[Twisted-web] Re: [Web-SIG] WSGI woes

Thu Sep 16 23:41:31 CEST 2004

[Alan Kennedy]
 >> I suppose I'm talking about the server "pushing" the input through
 >> the middleware stack, whereas you're talking about the application at
 >> the stop of the stack "pulling" the data up through the stack. Is
 >> that right?

[Phillip J. Eby]
 > That's correct, and that's what I'm trying to avoid if at all
 > possible, because it enormously complicates middleware, to the sole
 > benefit of asynchronous apps -- that mostly aren't going to be
 > portable anyway.

Hmmm. Perhaps I'll resort to explaining my idea through code rather than 
text. Here is my take on a putative blocking *and* asynchronous rot-13 
stream encoder.

But before showing you the blocking and async one, I want to show what I 
think the blocking one would look like

class blocking_rot13_streamer:

   def __init__(self, environ, start_response):
     self.in_stream = environ['wsgi.input']
     start_response("200 OK", [('context-type', 'text/plain-rot13')])

   def __iter__(self):
     return self

   def next(self):
     try:
       return self.in_stream.read().encode('rot-13')
     except EndOfStream:
       raise StopIteration

This looks nice and simple to me. The one that works in both async mode 
and blocking mode looks like this

class rot13_streamer:

   def __init__(self, environ, start_response):
     self.in_stream = environ['wsgi.input']
     self.buffer = []
     self.end_of_stream = False
     if environ.has_key('wsgi.async_input_handler'):
       self.async = True
       environ['wsgi.async_input_handler'](self.input_handler)
     else:
       self.async = False
     self.pause_output = environ['wsgi.pause_output']
     start_response("200 OK", [('context-type', 'text/plain-rot13')])

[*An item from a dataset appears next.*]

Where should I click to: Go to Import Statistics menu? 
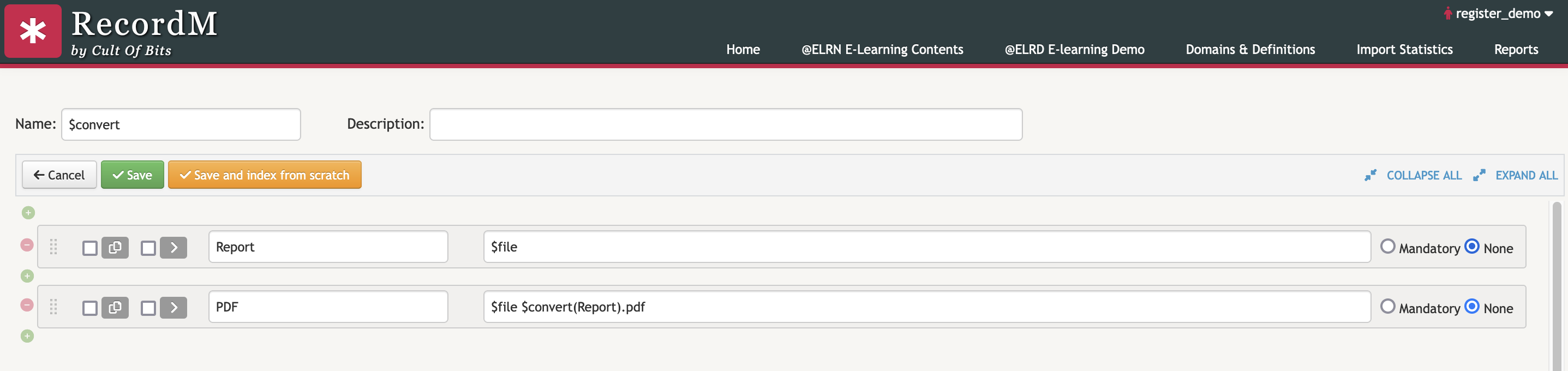(x=1404, y=49)
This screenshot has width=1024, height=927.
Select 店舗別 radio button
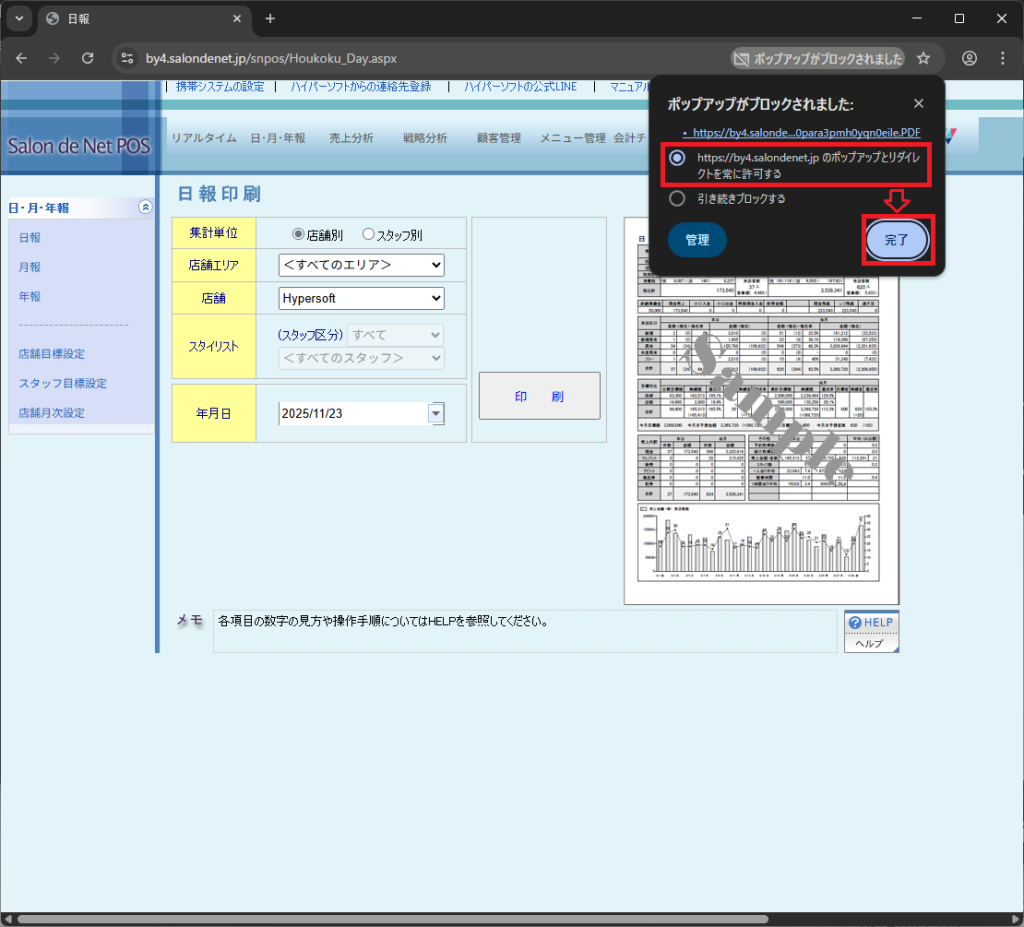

   def input_handler(self):
     try:
       data = self.environ['wsgi.input'].read()
       self.buffer.append(data)
       if self.resume:
         self.resume()
         self.resume = None # Are resumes one-hit or "re-entrant"?
     except EndOfStream:
       self.end_of_stream = True

   def __iter__(self):
     return self

   def next(self):
     if async:
       if self.buffer:
         return self.buffer.pop().encode('rot-13')
       else:
         if self.end_of_stream:
           raise StopIteration
         else:
           self.resume = self.pause_output()
           return ""
     else:
       try:
         return self.in_stream.read().encode('rot-13')
       except EndOfStream:
         raise StopIteration

In this way, there could be a middleware component below the 
rot13_streamer in the stack that, say, does chunked_transfer encoding 
and decoding. It would be the same in form as the above, except that it 
would

1. Change the environ entry for 'wsgi.async_input_handler' to be its own 
callable that records the callback for the next layer up in the stack, 
the rot13_streamer.input_handler.

2. Create its own buffer, into which it will store chunks decoded from 
the input stream. This buffer, e.g. a StringIO, then replaces 
'wsgi.input' in the environ passed to next middleware component up.

3. When chunks arrive from the client, the server calls the dechunker 
input_handler. This reads the (possibly partial) chunk from the stream, 
decodes it and stores it in its StringIO buffer.

4. When it has a complete chunk it calls the input_handler of the next 
component in the stack, which will then read the decoded chunk from its 
wsgi.input stream, i.e. the dechunkers StringIO.

I think that this proposed approach is clean, and not overly complex for 
async or blocking programmers to handle.

But I think we do have to cleanly separate the two. I think there are 
problems associated with trying to run *all* components seamlessly 
across async or blocking servers. I think that middleware components 
that are always going to behave correctly in an async situation will 
have to be designed like that from the ground up. It's dangerous to take 
components written in a blocking environment and run them in an async 
environment.

And lastly, if it is desired to spin jobs into a different thread, e.g. 
the rot-13 job above, then that should be a middleware concern, not the 
WSGI server's. So if a twisted component wants to pass a job to a 
service thread, some other twisted comonent lower down the stack, 
possibly the framework itself, must have already created the 
threads/queues to enable this. The twisted rot-13 component would then 
have very thin methods (run from the server's main thread) which 
interact with the twisted space i.e. transferring data and receiving 
data back through queues, and layer WSGI semantics on those 
interactions, i.e. pause_output, yield result, yield empty_string, etc.

When I described your approach as "pulling data up the stack", I saw a 
bigger difference between the two approaches. I'm thinking now that 
there is little difference between our proposals, except that in mine 
it's the bottom component that gets notified of the input by the server, 
and in yours it's the top component. Though I suppose having the top 
component pulling input from an iterator chain mirrors nicely the 
situation where the server pulls output from an iterator chain.

And my approach basically entails a bunch of nested calls, which might 
be less efficient elegant than if, say, generators were used in an input 
processing chain.

You're right again Phillip :-)

Regards,

Alan.